BEGIN DATA FOR THIS EXERCISE

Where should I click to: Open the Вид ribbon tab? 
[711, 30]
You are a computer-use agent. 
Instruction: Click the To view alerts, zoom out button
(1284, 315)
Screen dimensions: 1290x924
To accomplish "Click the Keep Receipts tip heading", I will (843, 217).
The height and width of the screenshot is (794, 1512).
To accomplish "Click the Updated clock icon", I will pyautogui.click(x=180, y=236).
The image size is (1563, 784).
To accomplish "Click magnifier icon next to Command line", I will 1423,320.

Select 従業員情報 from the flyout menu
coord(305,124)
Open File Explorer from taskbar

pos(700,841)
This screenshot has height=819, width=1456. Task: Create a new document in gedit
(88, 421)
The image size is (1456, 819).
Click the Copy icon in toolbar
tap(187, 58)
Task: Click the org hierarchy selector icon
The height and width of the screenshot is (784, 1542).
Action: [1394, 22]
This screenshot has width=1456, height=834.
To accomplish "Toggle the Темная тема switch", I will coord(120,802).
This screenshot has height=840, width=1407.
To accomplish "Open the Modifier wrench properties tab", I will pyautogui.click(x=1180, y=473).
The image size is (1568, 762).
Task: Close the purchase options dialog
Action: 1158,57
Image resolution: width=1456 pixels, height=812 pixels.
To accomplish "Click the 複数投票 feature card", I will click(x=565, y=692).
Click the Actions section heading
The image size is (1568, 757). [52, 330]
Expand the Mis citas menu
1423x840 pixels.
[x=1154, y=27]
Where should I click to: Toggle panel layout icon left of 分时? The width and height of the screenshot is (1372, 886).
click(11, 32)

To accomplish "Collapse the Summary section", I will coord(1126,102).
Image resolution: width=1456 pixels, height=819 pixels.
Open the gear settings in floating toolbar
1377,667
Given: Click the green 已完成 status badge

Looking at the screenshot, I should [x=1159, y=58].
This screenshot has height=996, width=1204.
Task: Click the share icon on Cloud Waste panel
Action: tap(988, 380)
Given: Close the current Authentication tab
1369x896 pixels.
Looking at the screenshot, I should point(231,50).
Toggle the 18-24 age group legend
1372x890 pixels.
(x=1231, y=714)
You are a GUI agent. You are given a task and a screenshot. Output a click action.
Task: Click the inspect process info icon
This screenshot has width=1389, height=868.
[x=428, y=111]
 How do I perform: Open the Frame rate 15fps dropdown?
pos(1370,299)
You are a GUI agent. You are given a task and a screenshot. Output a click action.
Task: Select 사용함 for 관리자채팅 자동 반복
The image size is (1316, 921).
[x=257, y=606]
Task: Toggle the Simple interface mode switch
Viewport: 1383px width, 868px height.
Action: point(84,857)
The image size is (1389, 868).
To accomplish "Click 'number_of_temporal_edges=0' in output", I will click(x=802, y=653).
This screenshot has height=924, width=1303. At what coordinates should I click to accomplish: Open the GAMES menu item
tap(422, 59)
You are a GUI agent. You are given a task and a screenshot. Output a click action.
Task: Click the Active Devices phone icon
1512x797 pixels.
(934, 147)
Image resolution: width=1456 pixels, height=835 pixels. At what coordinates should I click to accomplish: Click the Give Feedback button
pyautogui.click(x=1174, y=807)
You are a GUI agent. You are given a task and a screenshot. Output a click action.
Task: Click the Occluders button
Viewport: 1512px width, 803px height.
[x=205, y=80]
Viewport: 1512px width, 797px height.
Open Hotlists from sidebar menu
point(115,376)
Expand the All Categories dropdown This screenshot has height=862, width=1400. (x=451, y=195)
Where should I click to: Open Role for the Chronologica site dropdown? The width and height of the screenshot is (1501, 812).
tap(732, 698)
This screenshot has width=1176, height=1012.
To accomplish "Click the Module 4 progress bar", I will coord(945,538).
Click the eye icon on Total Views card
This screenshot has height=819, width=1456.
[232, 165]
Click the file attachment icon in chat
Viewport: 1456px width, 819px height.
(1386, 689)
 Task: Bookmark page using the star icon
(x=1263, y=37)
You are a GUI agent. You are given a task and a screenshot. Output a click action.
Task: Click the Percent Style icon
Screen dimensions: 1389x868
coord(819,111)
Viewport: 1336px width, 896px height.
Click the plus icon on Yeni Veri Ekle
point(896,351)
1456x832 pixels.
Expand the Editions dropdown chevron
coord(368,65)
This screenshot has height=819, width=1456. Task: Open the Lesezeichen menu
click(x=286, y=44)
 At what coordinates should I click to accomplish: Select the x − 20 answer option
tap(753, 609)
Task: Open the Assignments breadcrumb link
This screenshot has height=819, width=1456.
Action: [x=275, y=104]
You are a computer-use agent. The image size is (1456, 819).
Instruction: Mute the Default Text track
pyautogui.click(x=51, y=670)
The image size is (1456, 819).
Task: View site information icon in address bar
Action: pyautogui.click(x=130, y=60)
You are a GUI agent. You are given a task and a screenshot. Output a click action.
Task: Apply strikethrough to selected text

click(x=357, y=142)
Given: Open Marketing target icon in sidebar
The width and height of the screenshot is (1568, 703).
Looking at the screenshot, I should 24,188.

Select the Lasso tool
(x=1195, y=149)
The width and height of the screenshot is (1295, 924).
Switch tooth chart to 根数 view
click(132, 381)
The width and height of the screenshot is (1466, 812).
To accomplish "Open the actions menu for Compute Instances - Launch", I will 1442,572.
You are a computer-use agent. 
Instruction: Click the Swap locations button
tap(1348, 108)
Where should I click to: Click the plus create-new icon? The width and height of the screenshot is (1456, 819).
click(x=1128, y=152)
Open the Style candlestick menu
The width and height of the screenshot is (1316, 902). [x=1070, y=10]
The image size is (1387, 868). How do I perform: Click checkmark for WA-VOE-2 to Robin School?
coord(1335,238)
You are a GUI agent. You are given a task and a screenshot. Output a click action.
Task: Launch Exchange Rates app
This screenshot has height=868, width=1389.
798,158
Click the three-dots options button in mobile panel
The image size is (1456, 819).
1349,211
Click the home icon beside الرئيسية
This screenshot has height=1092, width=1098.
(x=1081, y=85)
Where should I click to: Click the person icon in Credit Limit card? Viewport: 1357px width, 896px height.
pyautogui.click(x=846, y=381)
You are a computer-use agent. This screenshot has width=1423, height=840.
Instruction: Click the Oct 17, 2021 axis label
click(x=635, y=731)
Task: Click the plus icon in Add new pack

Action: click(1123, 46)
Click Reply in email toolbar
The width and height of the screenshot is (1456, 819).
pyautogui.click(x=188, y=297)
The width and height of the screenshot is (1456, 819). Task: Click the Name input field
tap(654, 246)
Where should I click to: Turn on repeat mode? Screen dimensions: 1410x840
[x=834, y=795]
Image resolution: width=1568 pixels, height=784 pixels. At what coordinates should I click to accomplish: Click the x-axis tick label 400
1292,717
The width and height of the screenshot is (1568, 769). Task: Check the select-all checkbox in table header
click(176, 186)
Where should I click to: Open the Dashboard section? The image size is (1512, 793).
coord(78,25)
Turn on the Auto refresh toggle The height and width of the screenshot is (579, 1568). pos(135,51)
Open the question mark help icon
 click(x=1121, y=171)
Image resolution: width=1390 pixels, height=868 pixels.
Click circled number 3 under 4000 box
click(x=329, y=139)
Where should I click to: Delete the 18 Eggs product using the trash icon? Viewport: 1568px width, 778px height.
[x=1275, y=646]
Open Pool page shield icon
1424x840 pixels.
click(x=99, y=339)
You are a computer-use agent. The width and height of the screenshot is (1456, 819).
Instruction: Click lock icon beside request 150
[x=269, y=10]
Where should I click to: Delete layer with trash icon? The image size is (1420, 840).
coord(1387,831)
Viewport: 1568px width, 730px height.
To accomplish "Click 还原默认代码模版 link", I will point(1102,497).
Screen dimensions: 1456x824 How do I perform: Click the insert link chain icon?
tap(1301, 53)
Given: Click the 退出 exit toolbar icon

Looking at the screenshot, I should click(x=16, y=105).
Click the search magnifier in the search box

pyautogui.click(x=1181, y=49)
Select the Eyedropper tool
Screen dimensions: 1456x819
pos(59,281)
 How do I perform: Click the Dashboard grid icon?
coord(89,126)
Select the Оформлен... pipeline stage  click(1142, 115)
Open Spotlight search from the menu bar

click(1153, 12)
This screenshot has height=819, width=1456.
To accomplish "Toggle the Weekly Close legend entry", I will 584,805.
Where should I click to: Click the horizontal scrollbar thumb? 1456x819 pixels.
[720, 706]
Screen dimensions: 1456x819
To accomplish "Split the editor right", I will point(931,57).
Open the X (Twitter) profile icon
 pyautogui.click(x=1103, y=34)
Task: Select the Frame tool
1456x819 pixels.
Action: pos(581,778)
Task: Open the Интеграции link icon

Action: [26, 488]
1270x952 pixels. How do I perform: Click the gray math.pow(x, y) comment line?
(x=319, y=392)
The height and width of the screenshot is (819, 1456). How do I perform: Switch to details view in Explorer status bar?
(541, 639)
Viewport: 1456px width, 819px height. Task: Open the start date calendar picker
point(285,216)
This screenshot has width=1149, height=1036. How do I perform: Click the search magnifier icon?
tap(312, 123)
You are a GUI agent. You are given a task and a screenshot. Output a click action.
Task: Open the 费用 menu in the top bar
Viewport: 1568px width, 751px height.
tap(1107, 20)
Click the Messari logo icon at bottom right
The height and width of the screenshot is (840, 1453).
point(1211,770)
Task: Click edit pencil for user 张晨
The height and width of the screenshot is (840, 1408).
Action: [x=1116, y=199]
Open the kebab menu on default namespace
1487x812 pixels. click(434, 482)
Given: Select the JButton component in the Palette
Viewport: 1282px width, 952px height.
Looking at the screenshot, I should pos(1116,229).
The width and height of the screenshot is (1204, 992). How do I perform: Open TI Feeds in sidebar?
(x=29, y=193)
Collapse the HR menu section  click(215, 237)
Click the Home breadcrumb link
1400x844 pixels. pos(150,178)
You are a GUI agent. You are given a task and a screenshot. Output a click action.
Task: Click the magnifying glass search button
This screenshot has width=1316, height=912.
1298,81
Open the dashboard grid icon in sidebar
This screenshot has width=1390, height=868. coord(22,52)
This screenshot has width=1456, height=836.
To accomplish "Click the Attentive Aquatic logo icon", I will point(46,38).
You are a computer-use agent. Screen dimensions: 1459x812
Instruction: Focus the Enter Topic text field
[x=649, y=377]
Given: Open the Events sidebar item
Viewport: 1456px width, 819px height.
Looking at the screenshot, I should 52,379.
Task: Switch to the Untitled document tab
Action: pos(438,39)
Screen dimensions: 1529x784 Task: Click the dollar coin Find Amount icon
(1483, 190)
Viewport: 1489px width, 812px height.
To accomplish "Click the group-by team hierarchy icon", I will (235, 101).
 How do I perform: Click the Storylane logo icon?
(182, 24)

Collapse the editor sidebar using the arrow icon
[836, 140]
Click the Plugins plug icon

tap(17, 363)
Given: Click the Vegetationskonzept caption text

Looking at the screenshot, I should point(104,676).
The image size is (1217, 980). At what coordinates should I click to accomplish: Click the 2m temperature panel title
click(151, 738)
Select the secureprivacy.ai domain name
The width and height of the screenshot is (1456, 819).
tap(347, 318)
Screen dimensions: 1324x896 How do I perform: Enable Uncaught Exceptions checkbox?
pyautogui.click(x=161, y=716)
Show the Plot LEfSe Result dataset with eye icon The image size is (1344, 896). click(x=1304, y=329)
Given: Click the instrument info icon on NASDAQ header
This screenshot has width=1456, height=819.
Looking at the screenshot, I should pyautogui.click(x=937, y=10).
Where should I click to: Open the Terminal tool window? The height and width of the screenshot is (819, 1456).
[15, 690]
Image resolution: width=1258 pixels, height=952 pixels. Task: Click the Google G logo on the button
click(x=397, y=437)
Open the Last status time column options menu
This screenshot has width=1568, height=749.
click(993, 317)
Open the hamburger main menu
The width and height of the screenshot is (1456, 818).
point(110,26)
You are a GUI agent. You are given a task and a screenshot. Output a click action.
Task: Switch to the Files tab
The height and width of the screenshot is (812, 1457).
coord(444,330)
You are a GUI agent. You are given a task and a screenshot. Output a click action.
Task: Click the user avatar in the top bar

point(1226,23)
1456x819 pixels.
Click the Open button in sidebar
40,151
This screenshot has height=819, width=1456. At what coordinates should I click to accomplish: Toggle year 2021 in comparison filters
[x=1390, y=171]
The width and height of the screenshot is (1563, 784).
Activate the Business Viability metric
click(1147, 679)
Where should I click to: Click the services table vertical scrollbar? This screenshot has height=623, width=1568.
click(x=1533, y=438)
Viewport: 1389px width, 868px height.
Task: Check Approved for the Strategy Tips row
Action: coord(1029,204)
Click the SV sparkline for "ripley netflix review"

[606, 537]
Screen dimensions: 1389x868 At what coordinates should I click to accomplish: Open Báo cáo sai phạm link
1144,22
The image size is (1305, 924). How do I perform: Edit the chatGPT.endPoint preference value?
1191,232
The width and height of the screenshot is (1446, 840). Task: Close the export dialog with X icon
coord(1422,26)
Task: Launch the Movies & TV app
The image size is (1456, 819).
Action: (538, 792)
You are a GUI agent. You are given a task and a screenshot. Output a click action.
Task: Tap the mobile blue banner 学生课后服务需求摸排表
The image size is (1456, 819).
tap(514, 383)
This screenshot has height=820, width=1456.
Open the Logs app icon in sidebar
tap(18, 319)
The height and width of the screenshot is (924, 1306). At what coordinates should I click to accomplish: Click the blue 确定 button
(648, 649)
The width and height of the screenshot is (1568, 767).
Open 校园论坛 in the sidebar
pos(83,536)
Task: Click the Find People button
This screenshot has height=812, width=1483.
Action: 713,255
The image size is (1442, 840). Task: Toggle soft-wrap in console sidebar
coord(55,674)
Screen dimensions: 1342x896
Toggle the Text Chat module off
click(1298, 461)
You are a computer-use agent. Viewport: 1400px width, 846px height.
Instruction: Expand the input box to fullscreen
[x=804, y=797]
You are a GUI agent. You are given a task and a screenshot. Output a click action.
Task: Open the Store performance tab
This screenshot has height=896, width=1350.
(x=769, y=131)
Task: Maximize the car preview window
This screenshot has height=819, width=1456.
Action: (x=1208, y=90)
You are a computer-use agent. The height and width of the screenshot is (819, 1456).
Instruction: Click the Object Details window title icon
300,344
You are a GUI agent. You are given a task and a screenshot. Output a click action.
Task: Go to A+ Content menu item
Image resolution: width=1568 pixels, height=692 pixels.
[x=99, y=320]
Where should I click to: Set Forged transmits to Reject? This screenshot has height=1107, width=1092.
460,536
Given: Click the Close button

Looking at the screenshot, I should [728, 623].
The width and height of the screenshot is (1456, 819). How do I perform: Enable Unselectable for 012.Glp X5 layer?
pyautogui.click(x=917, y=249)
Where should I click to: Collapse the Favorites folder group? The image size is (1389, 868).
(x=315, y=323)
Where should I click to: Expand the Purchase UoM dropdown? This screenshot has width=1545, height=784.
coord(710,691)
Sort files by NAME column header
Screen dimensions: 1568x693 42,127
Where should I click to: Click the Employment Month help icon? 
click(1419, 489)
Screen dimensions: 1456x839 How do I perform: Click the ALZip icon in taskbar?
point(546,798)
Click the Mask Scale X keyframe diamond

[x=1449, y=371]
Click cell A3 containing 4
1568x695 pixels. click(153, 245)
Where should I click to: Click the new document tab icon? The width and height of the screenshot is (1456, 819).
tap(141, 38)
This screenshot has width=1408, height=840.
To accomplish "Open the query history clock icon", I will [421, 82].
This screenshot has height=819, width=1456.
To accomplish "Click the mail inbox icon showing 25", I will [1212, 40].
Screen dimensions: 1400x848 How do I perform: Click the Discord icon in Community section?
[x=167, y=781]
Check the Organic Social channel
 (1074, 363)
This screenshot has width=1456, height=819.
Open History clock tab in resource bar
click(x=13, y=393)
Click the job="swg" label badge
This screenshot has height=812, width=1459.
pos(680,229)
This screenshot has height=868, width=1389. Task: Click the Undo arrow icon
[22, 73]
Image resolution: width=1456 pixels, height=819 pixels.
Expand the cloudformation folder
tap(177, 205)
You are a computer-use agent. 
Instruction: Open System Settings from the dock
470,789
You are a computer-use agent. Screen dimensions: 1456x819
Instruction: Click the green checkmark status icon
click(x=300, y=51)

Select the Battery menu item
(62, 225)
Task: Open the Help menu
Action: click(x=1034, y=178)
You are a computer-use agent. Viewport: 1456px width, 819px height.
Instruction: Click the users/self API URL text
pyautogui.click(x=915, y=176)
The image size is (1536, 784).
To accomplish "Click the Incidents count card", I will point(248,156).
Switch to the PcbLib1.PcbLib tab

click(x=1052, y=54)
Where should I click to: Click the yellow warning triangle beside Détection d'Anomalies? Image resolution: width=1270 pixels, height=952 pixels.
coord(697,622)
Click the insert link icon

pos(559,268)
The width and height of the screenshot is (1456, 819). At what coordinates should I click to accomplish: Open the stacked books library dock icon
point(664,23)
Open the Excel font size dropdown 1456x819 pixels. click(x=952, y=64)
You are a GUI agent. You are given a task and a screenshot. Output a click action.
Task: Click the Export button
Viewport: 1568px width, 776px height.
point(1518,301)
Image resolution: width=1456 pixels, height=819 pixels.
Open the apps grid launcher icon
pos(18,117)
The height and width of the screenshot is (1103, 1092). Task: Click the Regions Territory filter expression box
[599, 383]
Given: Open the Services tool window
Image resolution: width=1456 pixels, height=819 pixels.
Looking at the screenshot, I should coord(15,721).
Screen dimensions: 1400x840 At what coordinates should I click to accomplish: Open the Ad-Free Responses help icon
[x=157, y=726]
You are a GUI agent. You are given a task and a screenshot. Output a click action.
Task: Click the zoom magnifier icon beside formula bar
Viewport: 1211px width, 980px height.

END DATA FOR THIS EXERCISE

EXERCISE INSTRUCTIONS ::
What lines in the data above contain the word "hierarchy"? Show them all.

SOLUTION FOR THIS EXERCISE ::
Task: Click the org hierarchy selector icon
To accomplish "Click the group-by team hierarchy icon", I will (235, 101).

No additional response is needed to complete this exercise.